++++ Provided text
Re: Load control (was: Re: 2.4.9-ac16 good perfomer?)

From: Daniel Phillips (phillips@bonn-fries.net)
Date: Mon Oct 01 2001 - 10:51:47 EST


On October 1, 2001 04:49 pm, Jesse Pollard wrote:
> 5. If swap full, do not start new processes (ENOMEM)

I was going to pounce on this one, but then I read the rest of your post...

> I also vaguely remember something about processes spawning new processes -
> if memory wasn't immediately available (working set minimum for the new
> process) then the process attempting the spawn is put to sleep (or swapped,
> or both - this may have only occured if there was room in swap for the
> process, if not - ENOMEM on the fork, in case that causes the parent to
> exit and free more memory).

Yes, here it should degrade gracefully as well. Child-spawning tasks should
should be made to wait an increasingly long time as pressure increases before
they start seeing a lot of ENOMEM's. Also, such penalties must be carefully
targetted so as not to prevent, for example, a new root login for
administrative purposes. Under tight memory conditions we would want to
target any task that spawns children rapidly, which would constitute a sane
form of fork bomb control: its ok to spawn many tasks rapidly a long as
memory is lightly loaded.

Another weapon we can add to our arsenal is the possibility of suspending
tasks to non-swap storage, which would effectively add a second level of swap
space as large as all the free space on your disk. Equivalently but perhaps
more usefully, we could allow swap files to grow dynamically.

Implementing such complex policy seems a distant goal considering that we are
still far from even being able to make an accurate OOM determination.
++++++++
++++ Material to process
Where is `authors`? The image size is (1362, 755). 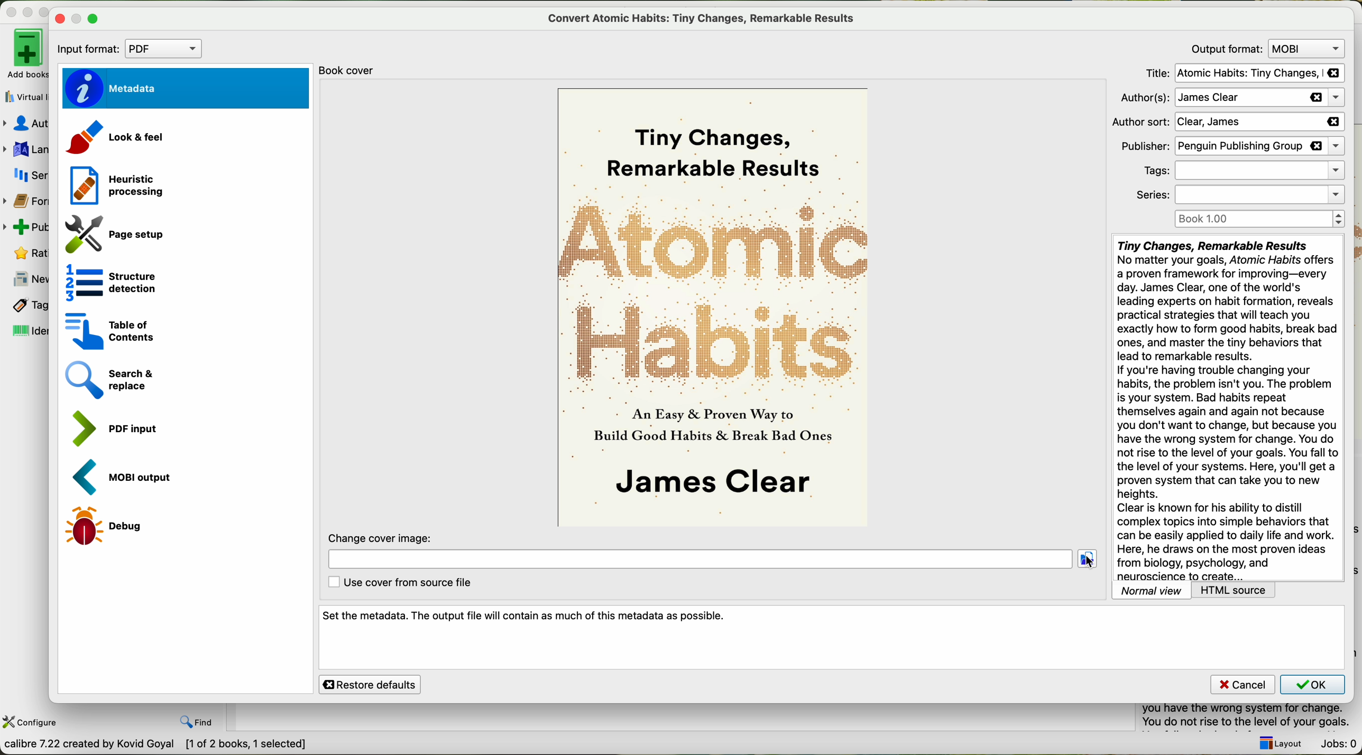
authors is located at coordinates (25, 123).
++++++++
++++ Material to process
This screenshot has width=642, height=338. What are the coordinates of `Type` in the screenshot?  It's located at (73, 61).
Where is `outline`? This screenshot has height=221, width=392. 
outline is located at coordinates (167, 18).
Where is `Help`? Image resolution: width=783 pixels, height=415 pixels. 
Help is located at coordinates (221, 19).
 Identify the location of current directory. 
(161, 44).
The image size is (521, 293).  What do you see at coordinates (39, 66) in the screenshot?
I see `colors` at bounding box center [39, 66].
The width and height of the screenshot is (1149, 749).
++++++++
++++ Material to process
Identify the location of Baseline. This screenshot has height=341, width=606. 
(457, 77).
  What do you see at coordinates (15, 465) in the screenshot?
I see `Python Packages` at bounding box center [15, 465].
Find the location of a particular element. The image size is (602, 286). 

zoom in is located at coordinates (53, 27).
++++++++
Exercise instructions:
**A.** In the post on load control, what would effectively add a second level of swap space as large as all the free space on the disk?
**B.** Find each line in the rows that contains the string "width", and copy those lines.

Answers to each task:
**A.** Suspending tasks to non-swap storage.

**B.**
This screenshot has width=642, height=338. What are the coordinates of `Type` in the screenshot?  It's located at (73, 61).
Where is `outline`? This screenshot has height=221, width=392. 
Where is `Help`? Image resolution: width=783 pixels, height=415 pixels. 
The width and height of the screenshot is (1149, 749).
Identify the location of Baseline. This screenshot has height=341, width=606. 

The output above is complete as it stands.